Richard Kelso,71, has lived with HIV for 30 years. He says becoming an expert on your own health is a survival strategy. Photo credit: Leticia Miranda

When Richard Kelso was diagnosed with HIV in 1987, he was devastated. In the late 1980s, scientists and physicians were still trying to understand the virus. The available medications they used to treat HIV were often toxic and untested.

But Kelso’s devastation quickly gave way to hope that he could live with this illness. The clinician at the Chelsea Health Clinic in New York, where he was diagnosed, gave him a stack of pamphlets about HIV as well as support groups he could attend.

“Even though I was frightened of the prospects, she made it seem like there was a possibility that it was not a death sentence,” said Kelso, 71, sitting on a piano bench in his Chelsea apartment. “There was something I could do that could be helpful and I didn’t have to just go home and wait to die.”
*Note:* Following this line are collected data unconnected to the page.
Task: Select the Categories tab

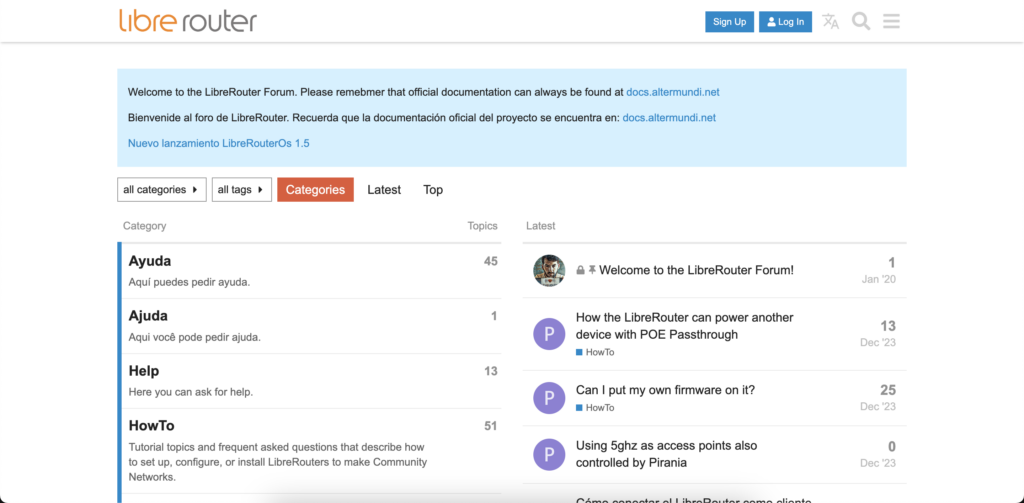Action: (315, 190)
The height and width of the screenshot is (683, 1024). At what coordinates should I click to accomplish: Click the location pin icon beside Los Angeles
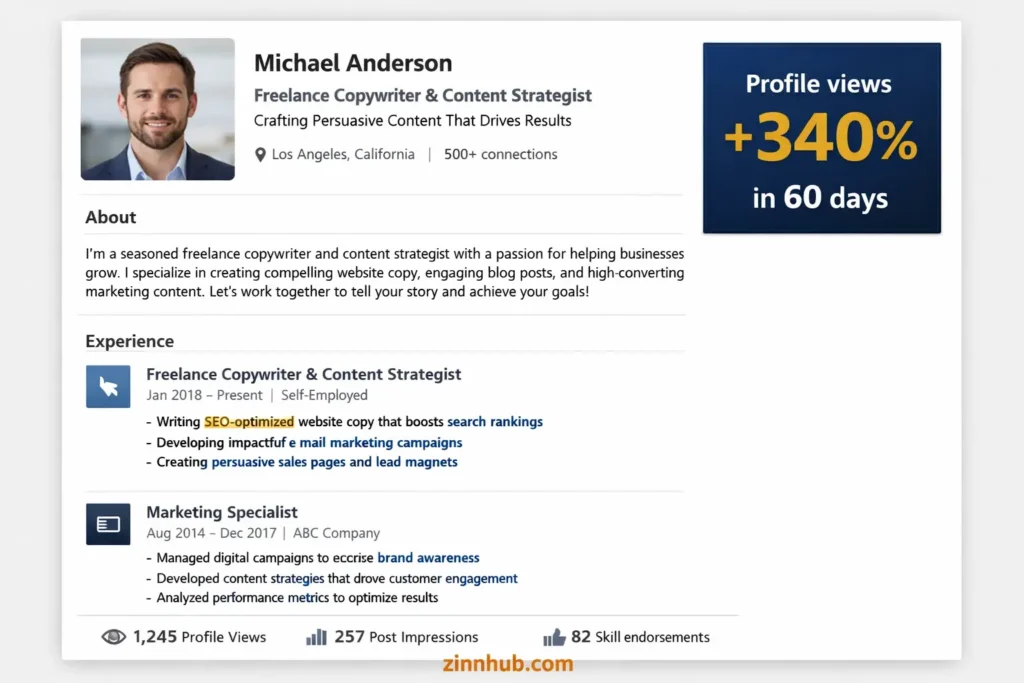coord(258,154)
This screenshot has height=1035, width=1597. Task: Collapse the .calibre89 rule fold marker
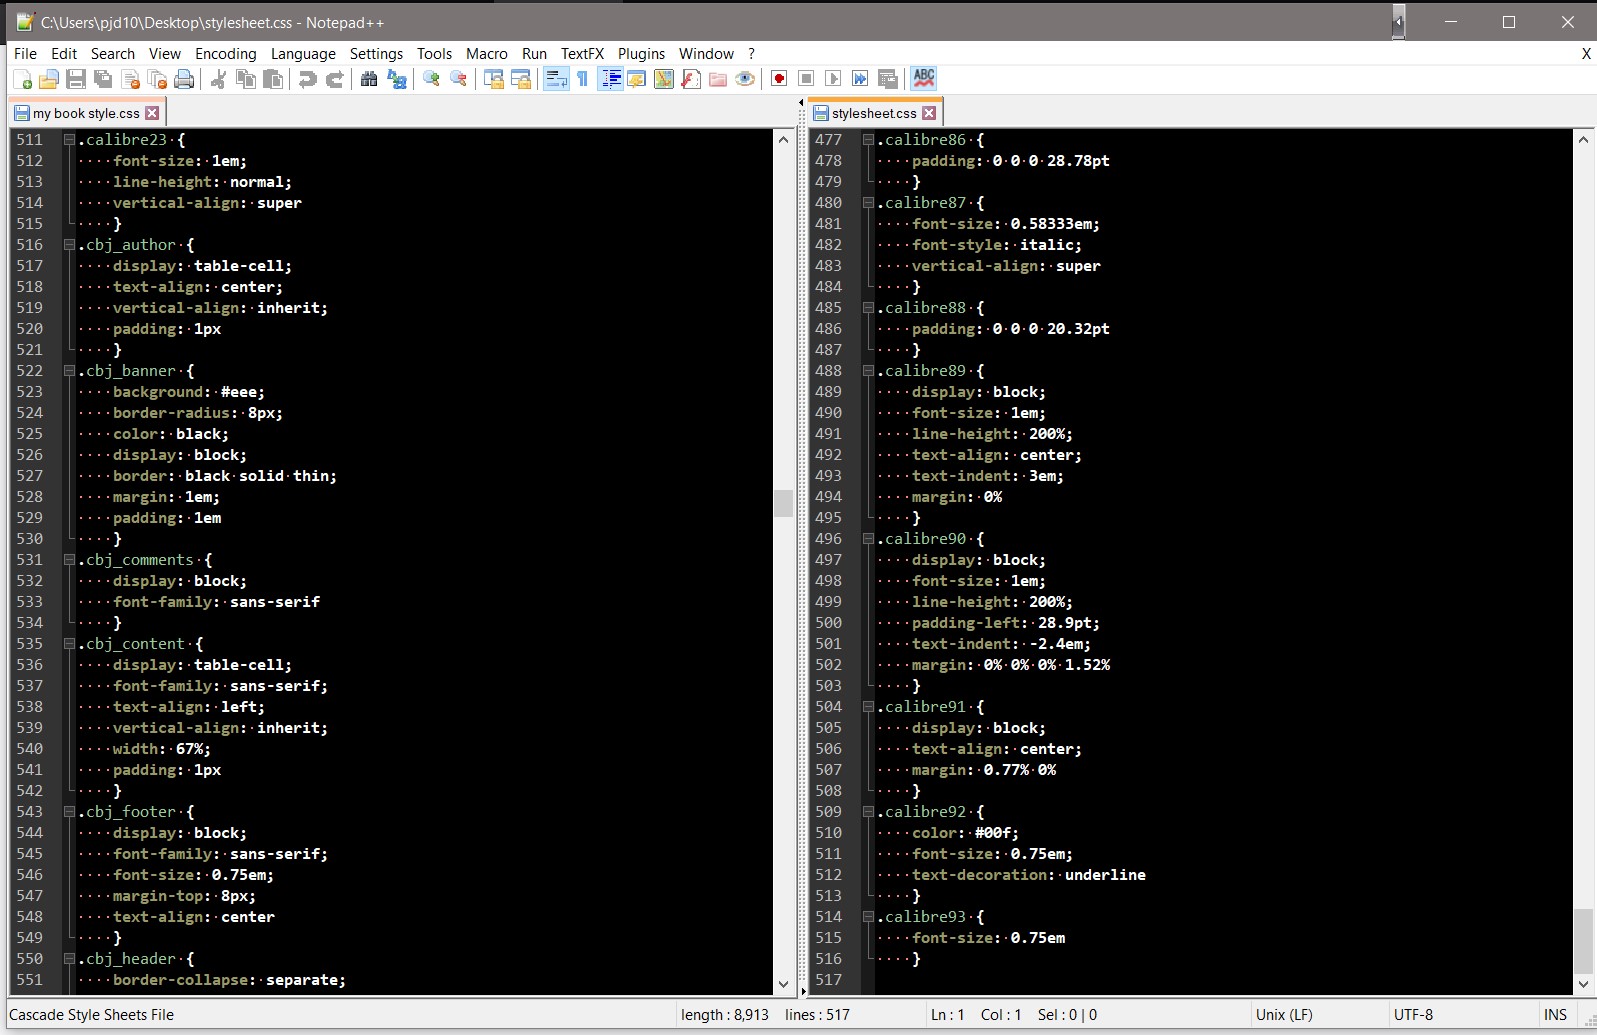coord(868,371)
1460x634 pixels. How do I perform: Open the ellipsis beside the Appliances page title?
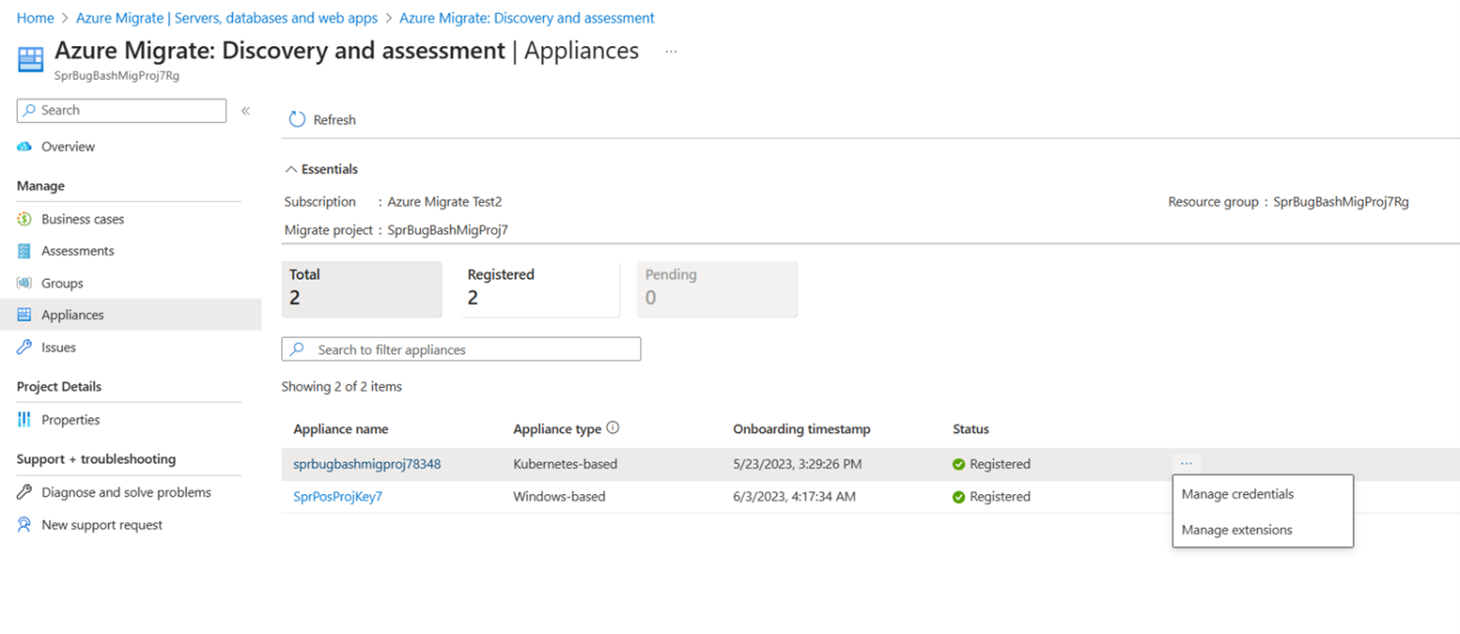click(671, 51)
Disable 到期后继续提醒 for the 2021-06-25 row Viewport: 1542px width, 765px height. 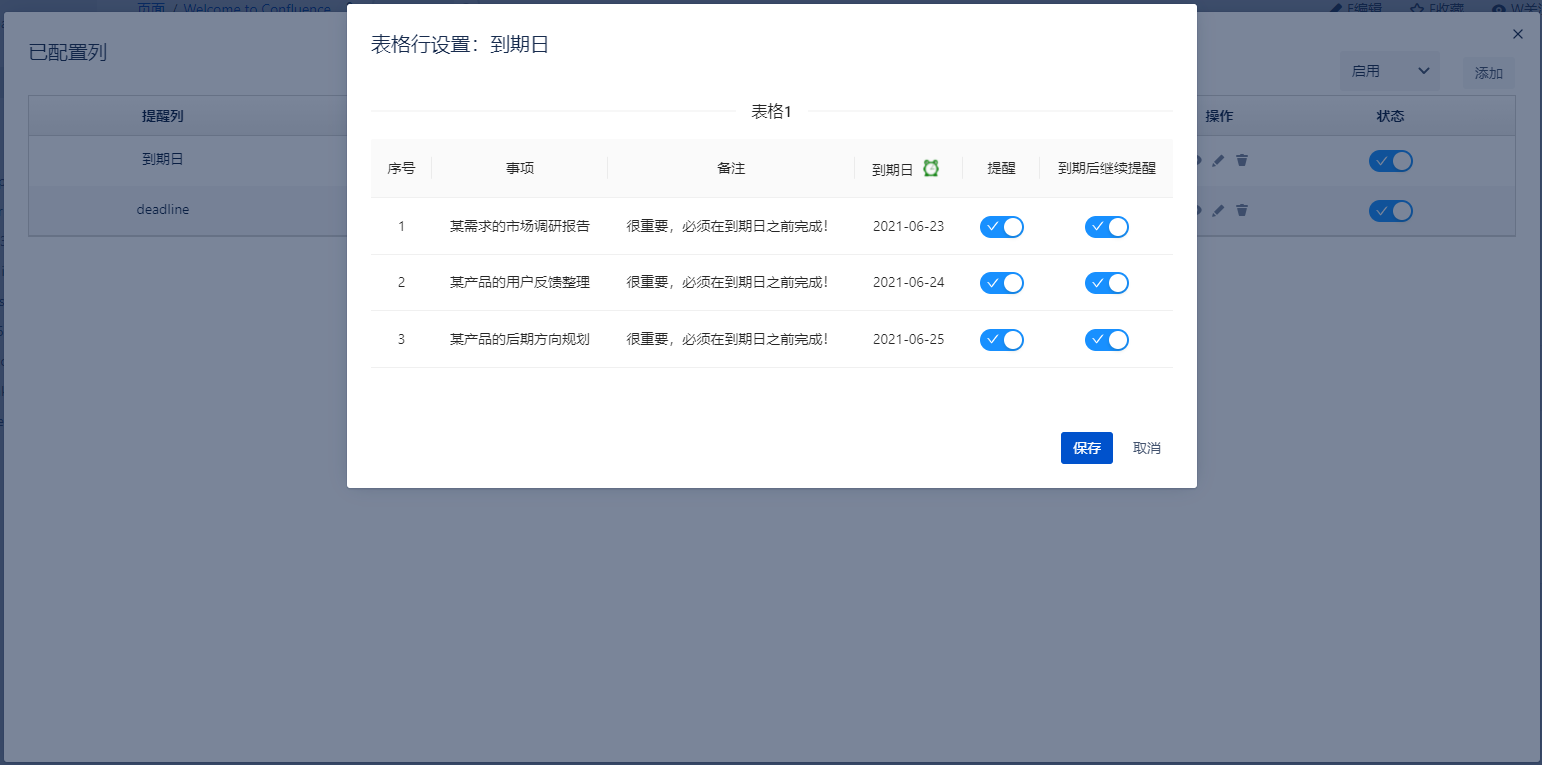[1106, 340]
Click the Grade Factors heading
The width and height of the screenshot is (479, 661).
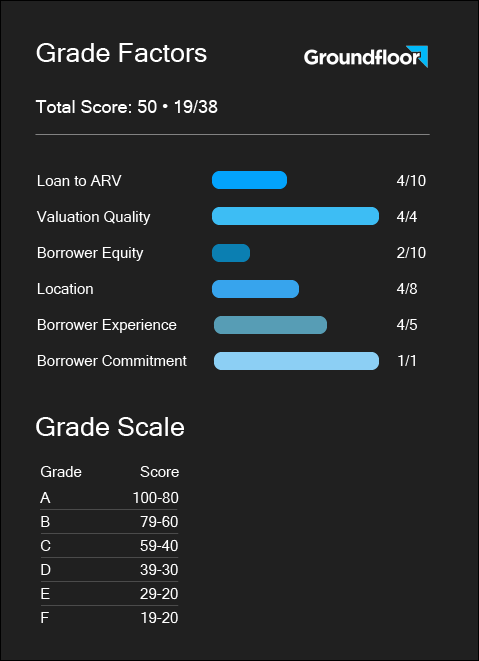point(121,54)
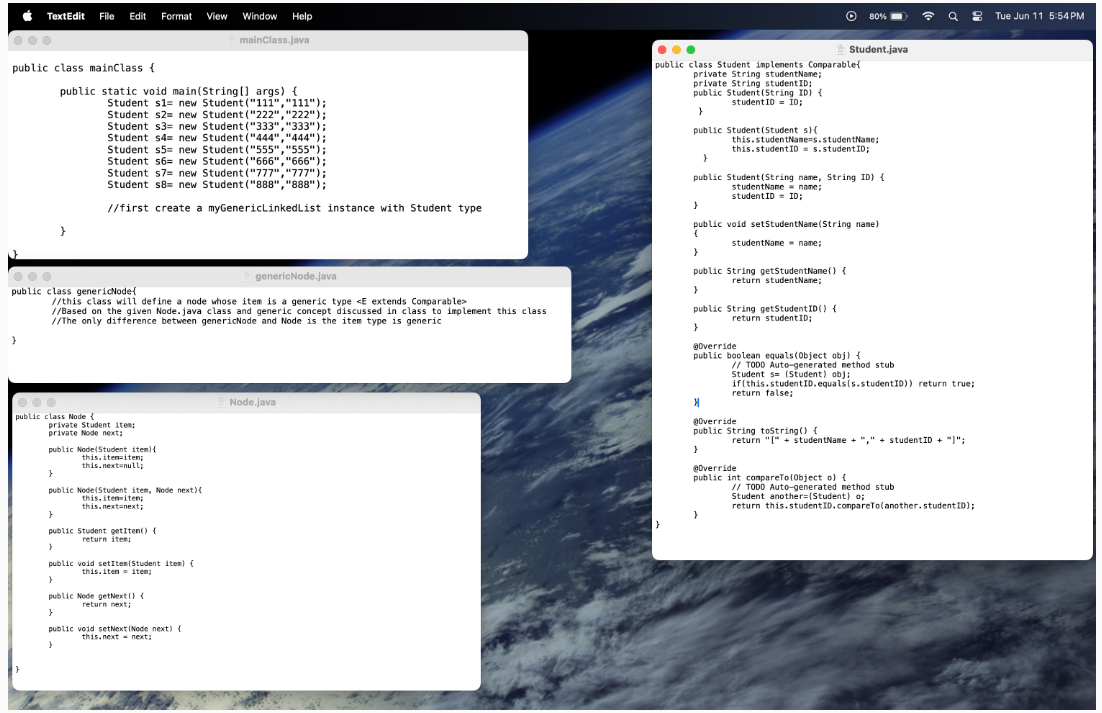Click the Student.java document proxy icon

coord(839,49)
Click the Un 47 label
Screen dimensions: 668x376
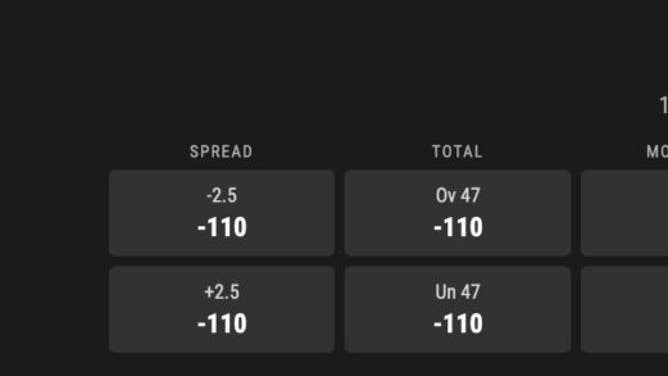(458, 292)
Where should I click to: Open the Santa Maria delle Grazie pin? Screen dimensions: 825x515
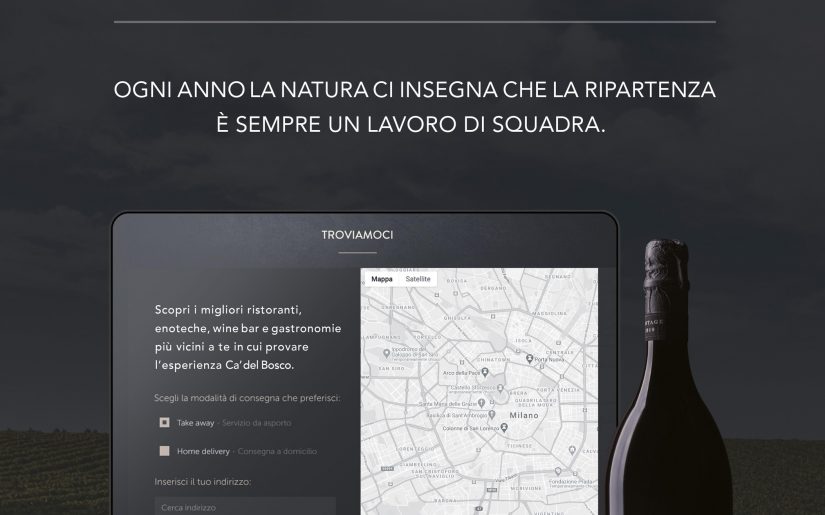(x=481, y=403)
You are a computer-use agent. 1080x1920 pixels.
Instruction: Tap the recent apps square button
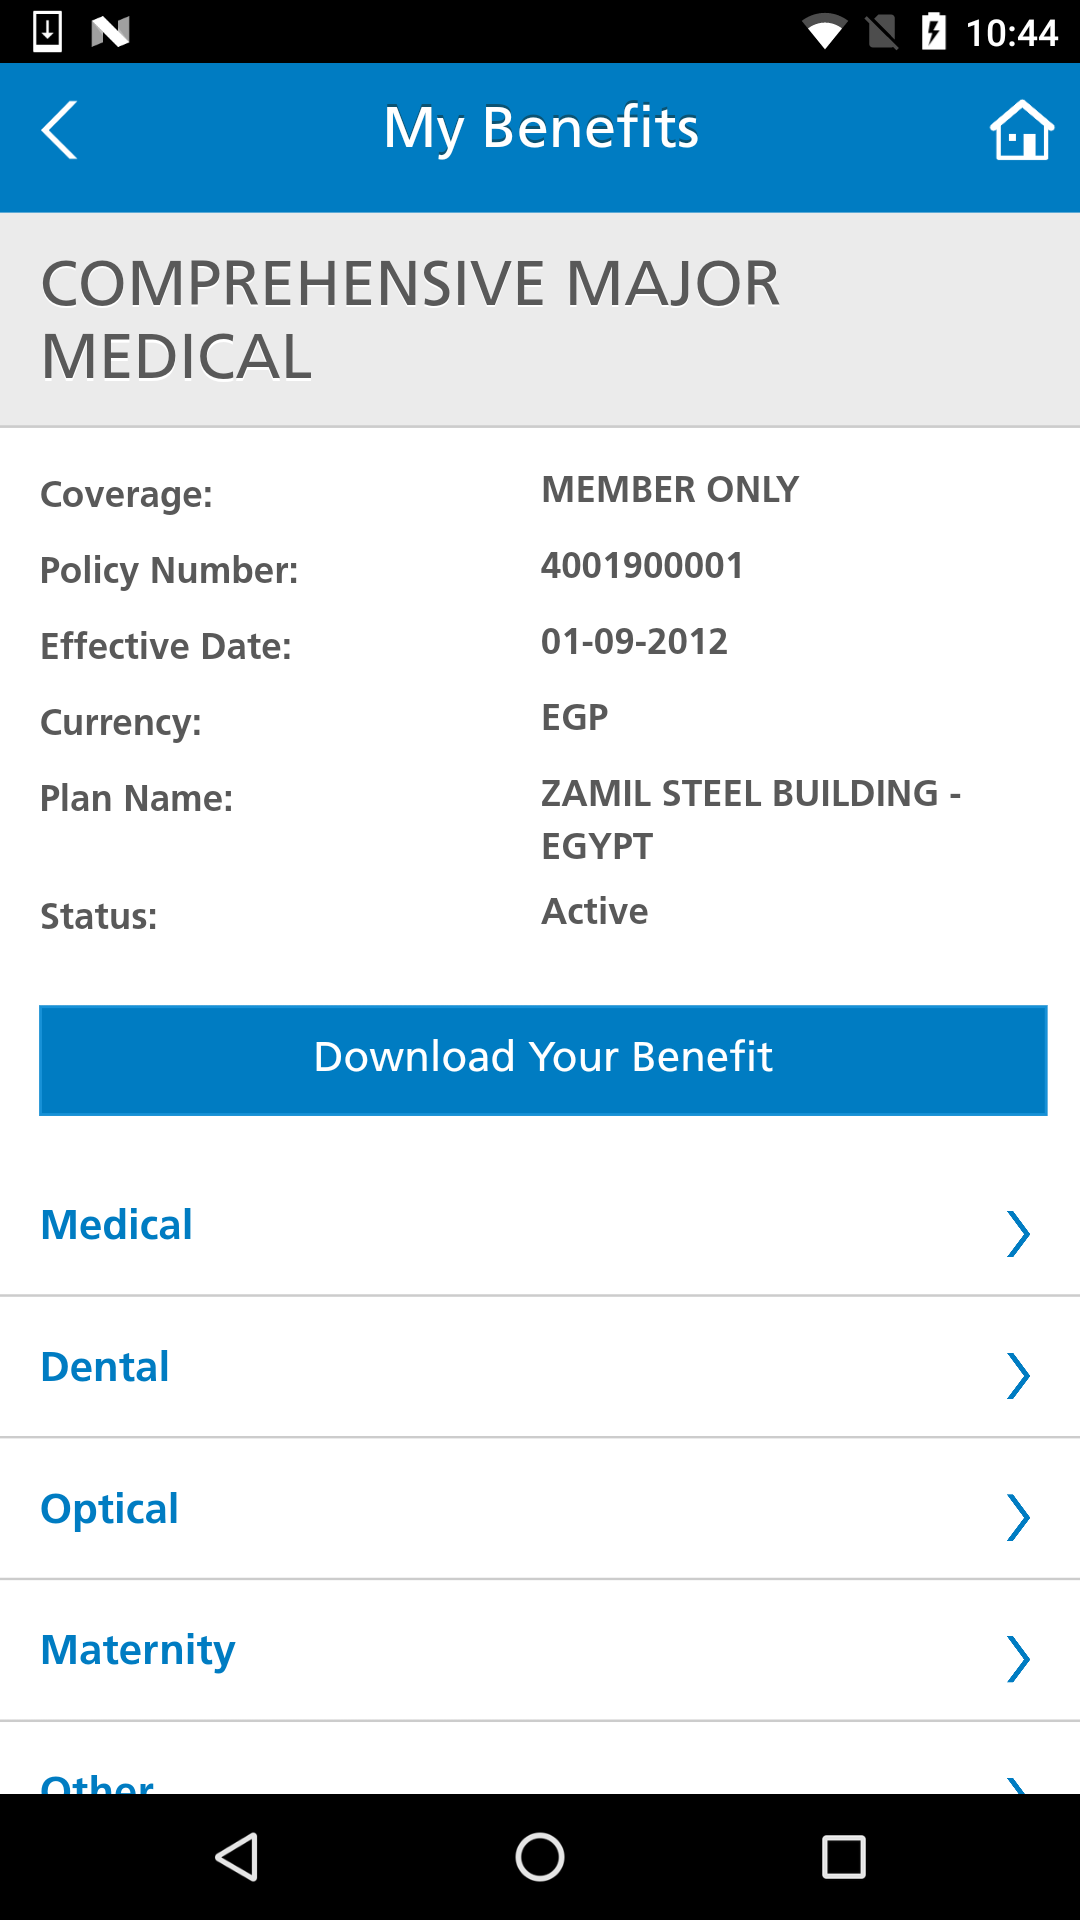(x=843, y=1857)
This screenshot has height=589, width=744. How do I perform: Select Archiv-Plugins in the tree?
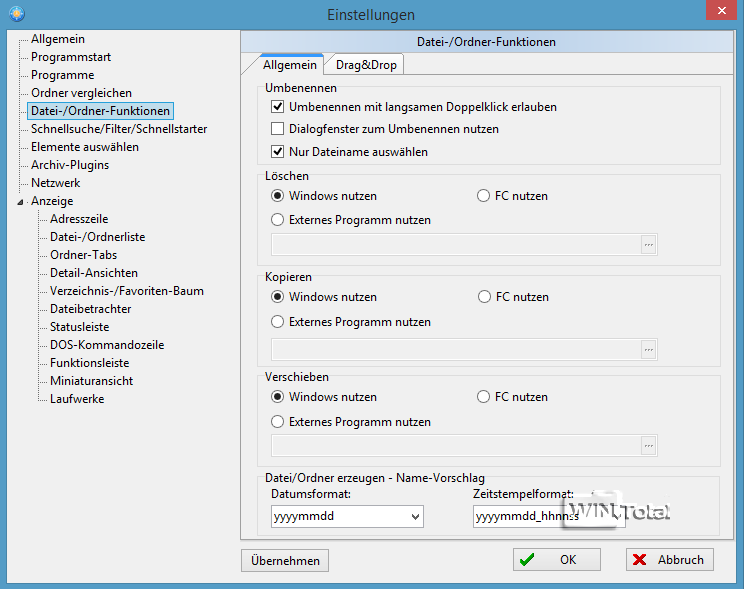point(70,165)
For the first five years after he was diagnosed, Kelso treated himself with a regiment of Chinese medicines and herbs to boost his immune system. It was the beginning of a series of experiments in staving off the virus. Eventually he began taking pharmaceutical drugs to manage his illness. He says he has never been hospitalized because of HIV.

“The medications have been miraculous,” said Kelso. “As somebody who is aging with HIV, the biggest hurdle is to just deal with the apprehension about death and my health from day to day.

Richard Kelso,71, has lived with HIV for 30 years. He says becoming an expert on your own health is a survival strategy. Photo credit: Leticia Miranda

Richard Kelso,71, has lived with HIV for 30 years. He says becoming an expert on your own health is a survival strategy. Photo credit: Leticia Miranda

By the mid-1990s, treatment for HIV drastically improved which meant that people like Kelso had the chance to live a longer life. Now he is one of a growing number of people who are living longer with HIV as treatments have become more effective. But even with these advances, patients with HIV and their physicians have a more complex challenge ahead of them as they try to treat HIV along with the typical illnesses that come with aging.

Many people aging with HIV face what clinicians call “multi-morbidity,” which means the patient has multiple incurable health issues that are treatable. In Kelso’s case he has to be treated for HIV as well as cholesterol, which is a result of aging not the virus or medication. Traditionally, doctors are trained to treat HIV apart from other health conditions. In geriatric medicine, doctors are trained to work with patients older than 65 with multiple health issues but may not know how to treat HIV along with those other illnesses.

This kind of treatment is essential to people aging with HIV. They are at a higher risk for diabetes, cardiovascular disease, early frailty and kidney failure. The medicine to treat these could aggravate the HIV and the HIV treatment could have a damaging affect on their other health conditions.

“We call it going from the silo of treating HIV and now going to treating the whole person at once,” said Steve Karpiak, senior director for research and evaluation with ACRIA, an HIV research organization. “The question is what is the primary disease that has to be managed? The reality is they all have to be. It’s a balancing act and it’s best done through a team approach with the patient.”

But health care is not the only issue confronting some people aging with HIV. They are often more likely to have weaker social networks than people who are not infected with HIV. Many of them are isolated from their families because of their illness or sexuality. The networks they do have are mostly other HIV-infected people who may not be able to provide the kind of long-term care they will need.

“Some live alone and don’t have a partner,” said Bill Mendez, a case manager at Services and Advocacy for GLBT Elders, who runs a support group for people aging with HIV. “There’s a lot of anger and a lot of resentment towards their family or siblings. They don’t hear from them. They don’t speak to them. They come here for support.”

Kelso has over 30 years of being his own advocate and has created a healthy and full life for himself. Over the years he has had to become an expert on his own illness.

“We treat our doctors as consultants not as a god who dispenses medicine,” said Kelso about the SAGE support group. “You have to take control and be your own best advisor. Don’t take what the doctor says as a mandate that you have to adhere to because sometimes they don’t know. As new medications come along they dispense them but they don’t know what the long-term effects are. It’s up to you to sort of keep on top of that.”